Published online by Cambridge University Press: 22 August 2009
THE HUMAN GOOD
In Chapter Two, we interpreted Christian Realism as a version of ethical naturalism and distinguished it from Christian ethics understood as an exemplification of universal moral rationality or as the unique expression of the values of a community shaped by the Christian narrative. That theoretical clarification suggests that the Christian Realist's moral choices begin with an idea of the human good, but it may tell us less than we want to know about what that good is.

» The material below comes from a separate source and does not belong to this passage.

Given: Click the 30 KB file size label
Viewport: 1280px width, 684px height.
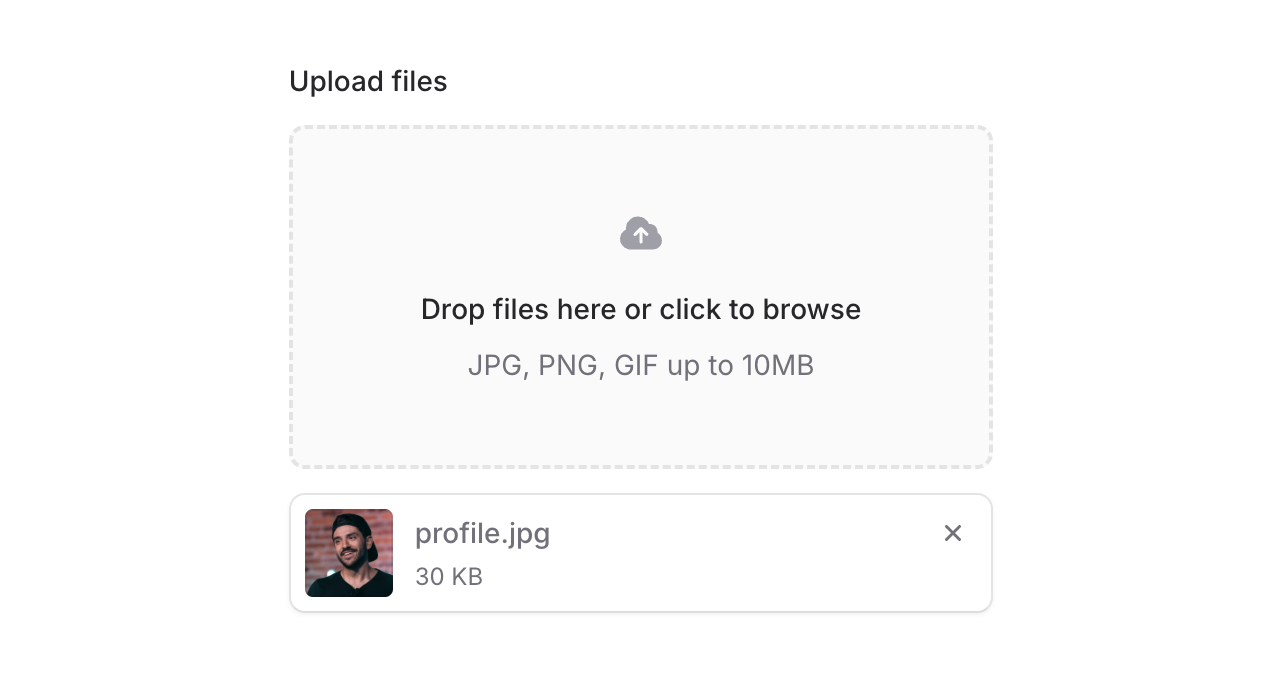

That frustration is in part characteristic of ethical naturalism. Unless naturalism takes a reductive form that treats the human good as some single thing to be observed, quantified, and compared, it must accommodate substantial differences over what the human good is and how it is to be described. A large part of the discourse of ethical naturalism is about which of the many things that persons value are actually part of the human good, whether there is a single way of life that best realizes that good, and so forth. Christian Realism, because of the expanded attention it pays to the social and religious dimensions of experience, suggests a particularly complex view of the human good. Most of us assess versions of naturalism in large part by the ideas of a good life they hold out to us. We want to know what sort of persons we would be and what kind of communities we would build if we lived as they say we should. An ethical system that tries to tell us that we will be better persons by living in ways that are unrecognizable or repugnant to us will have a difficult case to make.